You'll get a performant dynamic dashboard in less than 15 minutes

Cover of the 'Supabase tutorial: Building fast data visualization apps' blog post

This tutorial teaches you how to build a performant dynamic dashboard from your Supabase data in less than 15 minutes using Cube and React.

app_demo.gif
Here’s what we are building

You can try the live demo app and get the complete source code on GitHub.

Data visualization provides you with a graphical representation of your data. It can reveal trends and help you make data-driven decisions for your organizations, especially if you have massive datasets.

However, there are many challenges when aggregating and visualizing large datasets. This tutorial demonstrates how you can build a data visualization application with your data in Supabase and use Cube to help you overcome these challenges.

Configuring Supabase

Let’s use a massive dataset from Kaggle for our demo application. I am going to use the online Payments Fraud detection dataset.

We'll also use Supabase to store the data. Supabase is an open source Firebase alternative packed with features that include a dedicated PostgreSQL database for every project. So, with Supabase you can build apps with great developer experience and numerous features available out of the box.

Next, head over to Supabase and create a new database. Create a new table called fraud and import the CSV data. You can import CSV data using the "Import data" option in your Supabase dashboard, as shown in the following picture.

supabase_new_table.png

After some time the data will be uploaded into a new fraud table.

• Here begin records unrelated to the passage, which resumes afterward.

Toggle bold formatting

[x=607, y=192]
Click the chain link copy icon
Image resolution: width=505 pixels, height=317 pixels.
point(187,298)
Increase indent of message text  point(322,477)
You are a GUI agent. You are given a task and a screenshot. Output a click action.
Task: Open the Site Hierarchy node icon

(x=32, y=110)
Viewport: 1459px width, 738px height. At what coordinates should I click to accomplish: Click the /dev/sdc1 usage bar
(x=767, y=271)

Exploring queries for data visualization

Next, we are going to create and run some queries. Head over to the SQL editor in your Supabase dashboard menu and run the following query.

SELECT count(*) from fraud;

count_query.png

This query gives us the count of records in the fraud table. Let’s analyze the query time for this SQL query. Open up the developer tool in your browser and analyze the query execution time.

performance_1.png

For me, it took about 4.32s, which is slow but not bad considering we are working with a dataset that has over 6 million rows. However, we rarely work with simple queries such as this one for complex data analysis. Let’s create a more complex query.

The following query fetches relevant columns such as fraud type, isfraud, isflaggedfraudand calculates the sum of fraud amount and counts frauds.

SELECT
"fraud".type "fraud__type",
"fraud"."isFraud" "fraud__isfraud",
"fraud"."isFlaggedFraud" "fraud__isflaggedfraud",
sum("fraud".amount) "fraud__amount",
count(*) "fraud__count"
FROM
public.fraud AS "fraud"
GROUP BY
1,
2,
3
LIMIT
10000;

This query takes about 6 seconds to run. For a modern application, this is not a very good response time.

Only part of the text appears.